Hypothetical Analysis of the Erin Andrews Verdict

Recently, the topic of the Erin Andrews Nashville lawsuit against Michael David Barrett, West End Hotel Partners and Capital Group (hotel owner and operator franchisees), and Marriott International has been in the news. On March 7, 2016, a jury found that Mr. Barrett was 51% liable to Ms. Andrews and that West End Hotel Partners/Capital Group were 49% liable to Ms. Andrews for Mr. Barrett's actions in surreptitiously filming Ms. Andrews nude in her hotel room. The jury awarded $55M as the total amount of damages. Earlier in the year, the Judge dismissed Marriott International, finding that the franchisee, not the franchisor, was responsible for security at the hotel.
 
This case is interesting on several levels. However, for brevity, we'll look at the damages here. First, how does Tennessee's adoption of comparative fault affect the numbers? Presuming the verdict stands as it is now (uncertain as an appeal is likely), then Ms. Andrews can recover 49% of the total award from the hotel franchisees and 51% of the total award from Mr. Barrett. But, let's make a few reasonable assumptions. First, Ms. Andrews likely owes her attorneys anywhere from 33% to 50% of the total award, which comes off the top. So, using the lower percentage, about $18 Million is allocated to the attorneys, leaving about $37M. Second, Mr. Barrett is in prison and is likely broke. Thus, the approximate $28M he owed, will be uncollectible. What about the franchisees? They still owe about $27 Million and likely are collectible. But, remember, the attorneys get paid first ($18M), which leaves about $11M for Ms. Andrews.
 
Second, where does the franchisees' money come from? Insurance? Bank accounts?

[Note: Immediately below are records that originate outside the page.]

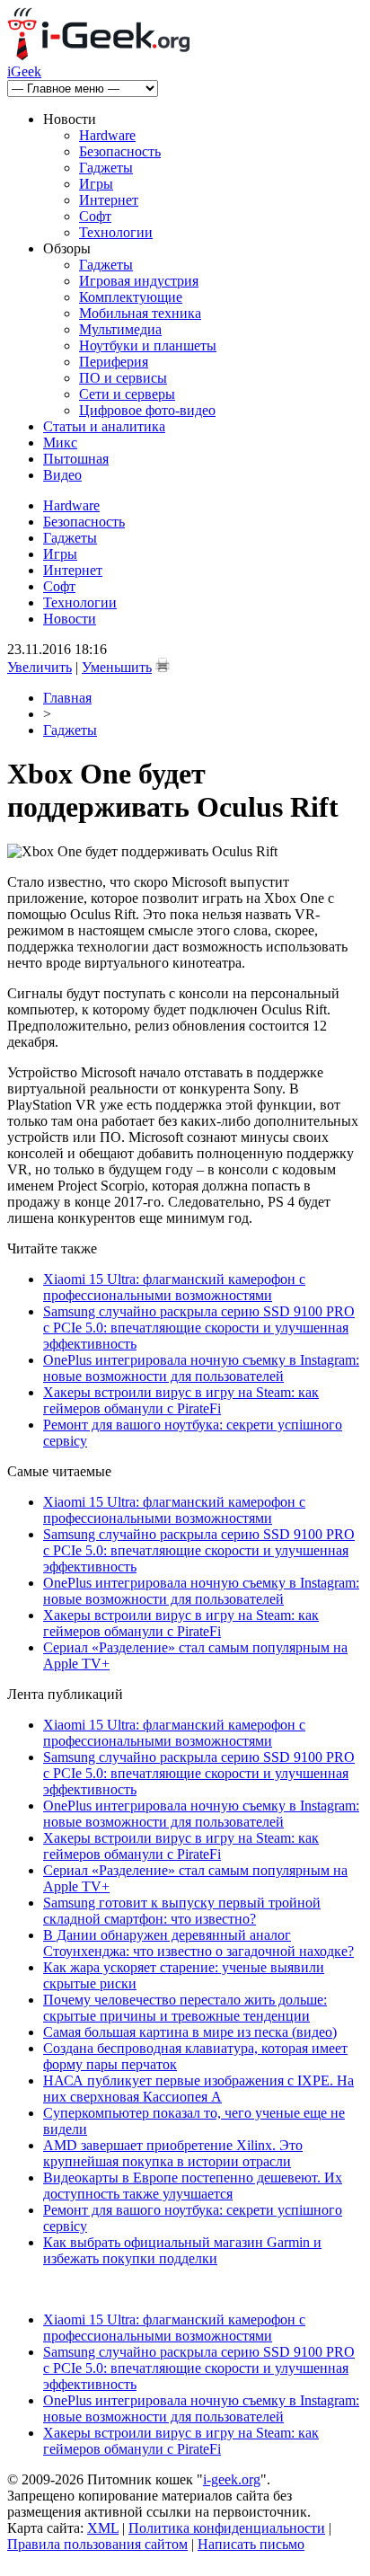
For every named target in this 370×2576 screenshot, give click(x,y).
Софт (95, 216)
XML (103, 2528)
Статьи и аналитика (104, 426)
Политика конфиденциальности (226, 2528)
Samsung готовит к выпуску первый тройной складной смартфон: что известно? (182, 1910)
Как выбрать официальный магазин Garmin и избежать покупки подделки (182, 2250)
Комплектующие (130, 297)
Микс (60, 442)
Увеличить (39, 667)
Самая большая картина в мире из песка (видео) (190, 2032)
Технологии (116, 232)
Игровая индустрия (138, 280)
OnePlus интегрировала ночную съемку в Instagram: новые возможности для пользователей (201, 1368)
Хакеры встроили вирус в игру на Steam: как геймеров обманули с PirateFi (181, 1400)
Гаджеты (106, 167)
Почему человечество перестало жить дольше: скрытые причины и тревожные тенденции (185, 2007)
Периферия (113, 361)
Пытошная (76, 458)
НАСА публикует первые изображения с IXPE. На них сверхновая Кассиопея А (198, 2088)
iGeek (24, 71)
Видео (62, 474)
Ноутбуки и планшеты (147, 345)
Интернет (108, 200)
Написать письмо (251, 2544)
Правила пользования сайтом (97, 2544)
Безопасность (120, 151)
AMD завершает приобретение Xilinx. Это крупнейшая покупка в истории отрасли (173, 2153)
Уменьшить (117, 667)
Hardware (107, 135)
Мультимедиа (120, 329)
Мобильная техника (140, 313)
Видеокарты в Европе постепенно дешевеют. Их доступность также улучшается (192, 2185)
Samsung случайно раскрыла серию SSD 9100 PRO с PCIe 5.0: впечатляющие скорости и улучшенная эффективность (199, 1327)
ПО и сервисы (123, 377)
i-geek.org (231, 2479)
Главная (67, 697)
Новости (69, 618)
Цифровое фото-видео (147, 410)
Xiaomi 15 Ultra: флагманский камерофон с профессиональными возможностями (174, 1287)
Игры (96, 183)
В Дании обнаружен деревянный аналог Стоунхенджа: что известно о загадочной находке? (198, 1943)
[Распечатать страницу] (162, 665)
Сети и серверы (127, 394)
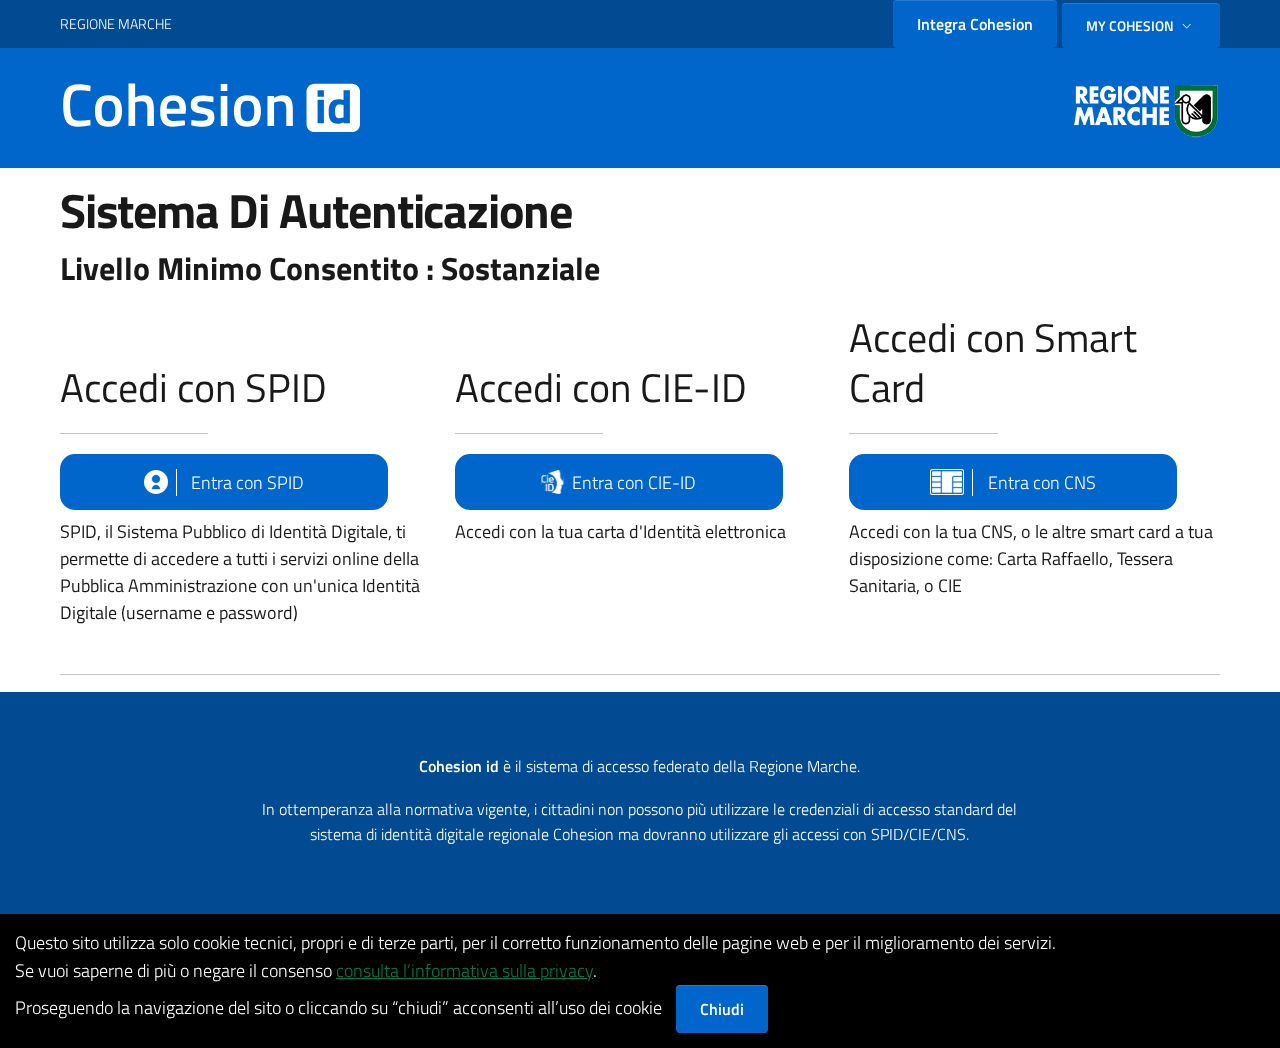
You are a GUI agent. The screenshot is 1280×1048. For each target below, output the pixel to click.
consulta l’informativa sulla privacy (464, 970)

Assets? There is likely insurance, but, let's assume that the policy is a general commercial liability policy capped at $10M (this would be a large policy as many businesses carry lower amounts). Let's also assume that the carrier doesn't raise any policy defenses to payment. So, the carrier pays $10M and the franchisees need to scrape up the remaining $17M. Presuming this amount isn't sitting in their bank accounts, the franchisees will need to find other ways to pay this debt or Ms. Andrews's legal team may begin aggressive collection efforts.
 
Third, what about an appeal? If the franchisees appeal, Ms. Andrews's legal team presumably will insist upon the franchisees obtaining an appeal bond securing their portion of the judgment. Anyone want to underwrite that $27M bond?
 
All of this is important, but usually omitted from the headlines. But, in reality, getting paid on your judgment is the part that is most near and dear to the client's heart. Working with competent counsel enables one to understand the nuances of this process and to be fully informed about making crucial decisions.